I've been avoiding writing about Amazon's new e-reader, the Kindle, for a few days, because, frankly, I don't care. I've got about 20 books sitting around the house waiting to be read right now, plus several hours of recorded TV shows, a Netflix subscription, more than a few magazines, and 1,000-plus feeds in Google Reader. So the last thing I need is an e-reader giving me access to an additional 90,000 books, plus the New York Times.
Still, I've kept up with news, including how the Kindle sold out, probably more because of a marketing gimmick than real demand. I've also read several reviews, and one thing keeps popping into my head: The Kindle is really what you want from an e-reader, and it could be useful. But Amazon is targeting the wrong market.
Consumers don't need the Kindle. Businesses do.
Stay with me. According to IT Business Edge blogger Rob Enderle, writing at e-Commerce Times, the Kindle is unique because it can connect and download wirelessly, plus it's very book-like, right down to the ridiculous fact that you need a light on to read it. Impressive, but generally, people don't suddenly want to read a book the way they might want to check the weather or hear that one hip-hop song that will not leave their heads. Even when I do finish one book, I like to sit and absorb it for at least an hour before I plunge into the next one. So, nice, but pretty nigh useless for consumers.
But for business, this all adds up to a good solution for a lot of problems where computers are just overkill or even a bad idea.

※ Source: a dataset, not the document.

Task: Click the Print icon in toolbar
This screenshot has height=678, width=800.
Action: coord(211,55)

It would particularly appeal to businesses if Amazon added software that allows companies to easily create and push their own content -- magazines, business documents, RFPs, legal documents, whatever -- to the Kindle.

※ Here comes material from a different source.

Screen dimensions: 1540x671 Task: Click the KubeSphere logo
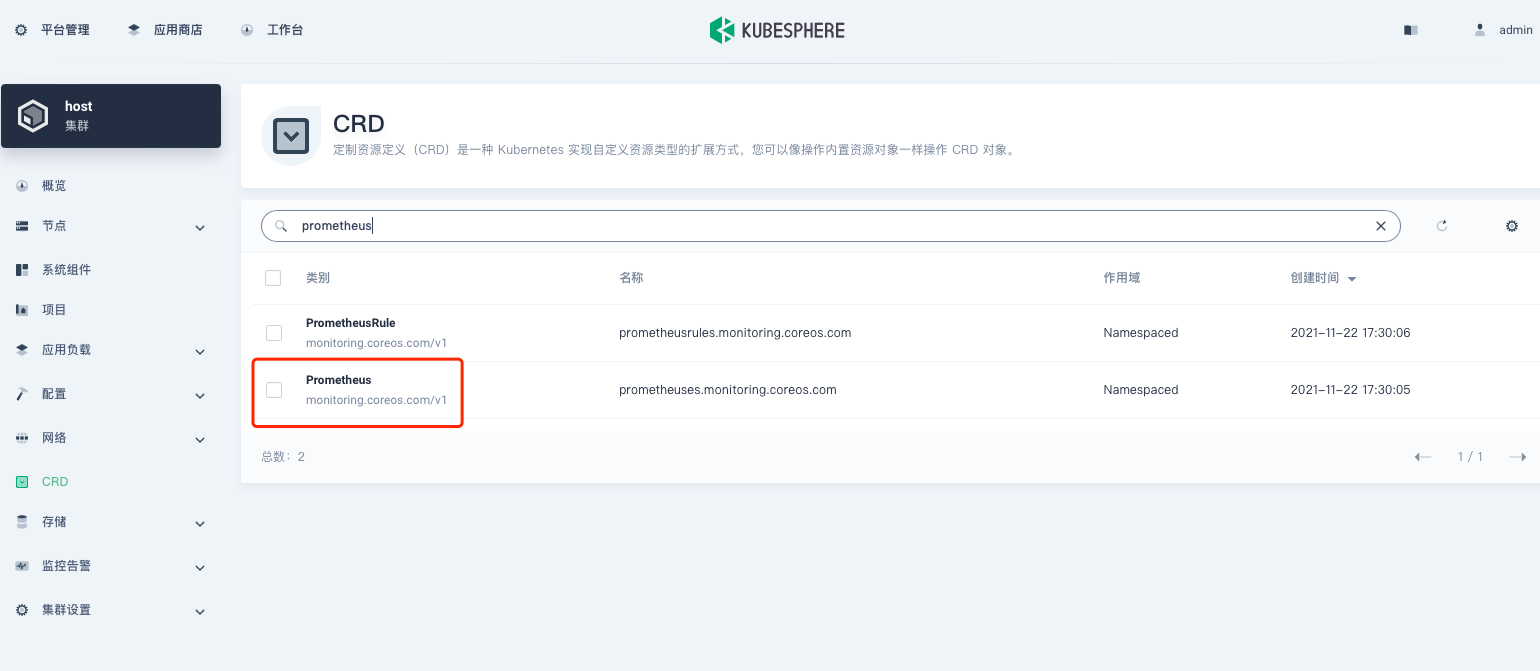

It's the perfect way to let business users take home documents without risking those documents being lost or damaged. It's also a great tool for disseminating policies, manuals and other booklets you might want to share with employees in a read-only form. Even with a retail price of $399, it'd soon pay for itself in reduced paper and printing costs.
Plus, businesses could save on business or trade magazine subscription costs. Companies could even offer Kindles for break room reading, giving employees an assortment of trade or news items to read - all of your choosing, of course.
Yes, it's an idea whose time has come ... just not to the right place.